* _ABOUT THIS EXERCISE_:
The records below must be duplicated exactly, character for character.

= Beginning of Section =

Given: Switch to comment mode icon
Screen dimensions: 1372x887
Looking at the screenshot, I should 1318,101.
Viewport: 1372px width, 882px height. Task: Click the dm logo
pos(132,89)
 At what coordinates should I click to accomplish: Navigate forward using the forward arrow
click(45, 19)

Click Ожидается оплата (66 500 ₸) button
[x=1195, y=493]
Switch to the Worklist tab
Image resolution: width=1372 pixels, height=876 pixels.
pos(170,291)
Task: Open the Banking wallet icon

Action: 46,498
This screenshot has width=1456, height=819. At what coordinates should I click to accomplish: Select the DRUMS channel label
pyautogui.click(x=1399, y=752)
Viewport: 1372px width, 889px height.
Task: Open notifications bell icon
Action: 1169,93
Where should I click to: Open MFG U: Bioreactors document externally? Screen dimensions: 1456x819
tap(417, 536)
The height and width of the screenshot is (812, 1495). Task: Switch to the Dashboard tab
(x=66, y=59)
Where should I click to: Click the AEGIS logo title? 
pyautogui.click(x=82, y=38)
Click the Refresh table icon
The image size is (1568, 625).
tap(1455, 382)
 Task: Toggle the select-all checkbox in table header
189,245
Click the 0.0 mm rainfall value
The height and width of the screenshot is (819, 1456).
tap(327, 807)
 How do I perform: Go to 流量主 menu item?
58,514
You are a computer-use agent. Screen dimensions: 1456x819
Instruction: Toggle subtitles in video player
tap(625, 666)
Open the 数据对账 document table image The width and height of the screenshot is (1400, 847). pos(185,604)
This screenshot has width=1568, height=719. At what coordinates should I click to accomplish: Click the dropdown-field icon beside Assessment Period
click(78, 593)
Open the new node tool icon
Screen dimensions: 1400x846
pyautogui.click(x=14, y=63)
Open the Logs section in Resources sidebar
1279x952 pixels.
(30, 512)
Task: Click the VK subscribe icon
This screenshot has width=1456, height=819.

= End of Section =

* _REPLY TO THE TASK_:
Given: Switch to comment mode icon
Screen dimensions: 1372x887
Looking at the screenshot, I should 1318,101.
Viewport: 1372px width, 882px height. Task: Click the dm logo
pos(132,89)
 At what coordinates should I click to accomplish: Navigate forward using the forward arrow
click(45, 19)

Click Ожидается оплата (66 500 ₸) button
[x=1195, y=493]
Switch to the Worklist tab
Image resolution: width=1372 pixels, height=876 pixels.
pos(170,291)
Task: Open the Banking wallet icon

Action: 46,498
This screenshot has width=1456, height=819. At what coordinates should I click to accomplish: Select the DRUMS channel label
pyautogui.click(x=1399, y=752)
Viewport: 1372px width, 889px height.
Task: Open notifications bell icon
Action: 1169,93
Where should I click to: Open MFG U: Bioreactors document externally? Screen dimensions: 1456x819
tap(417, 536)
The height and width of the screenshot is (812, 1495). Task: Switch to the Dashboard tab
(x=66, y=59)
Where should I click to: Click the AEGIS logo title? 
pyautogui.click(x=82, y=38)
Click the Refresh table icon
The image size is (1568, 625).
tap(1455, 382)
 Task: Toggle the select-all checkbox in table header
189,245
Click the 0.0 mm rainfall value
The height and width of the screenshot is (819, 1456).
tap(327, 807)
 How do I perform: Go to 流量主 menu item?
58,514
You are a computer-use agent. Screen dimensions: 1456x819
Instruction: Toggle subtitles in video player
tap(625, 666)
Open the 数据对账 document table image The width and height of the screenshot is (1400, 847). pos(185,604)
This screenshot has width=1568, height=719. At what coordinates should I click to accomplish: Click the dropdown-field icon beside Assessment Period
click(78, 593)
Open the new node tool icon
Screen dimensions: 1400x846
pyautogui.click(x=14, y=63)
Open the Logs section in Resources sidebar
1279x952 pixels.
(30, 512)
Task: Click the VK subscribe icon
This screenshot has width=1456, height=819.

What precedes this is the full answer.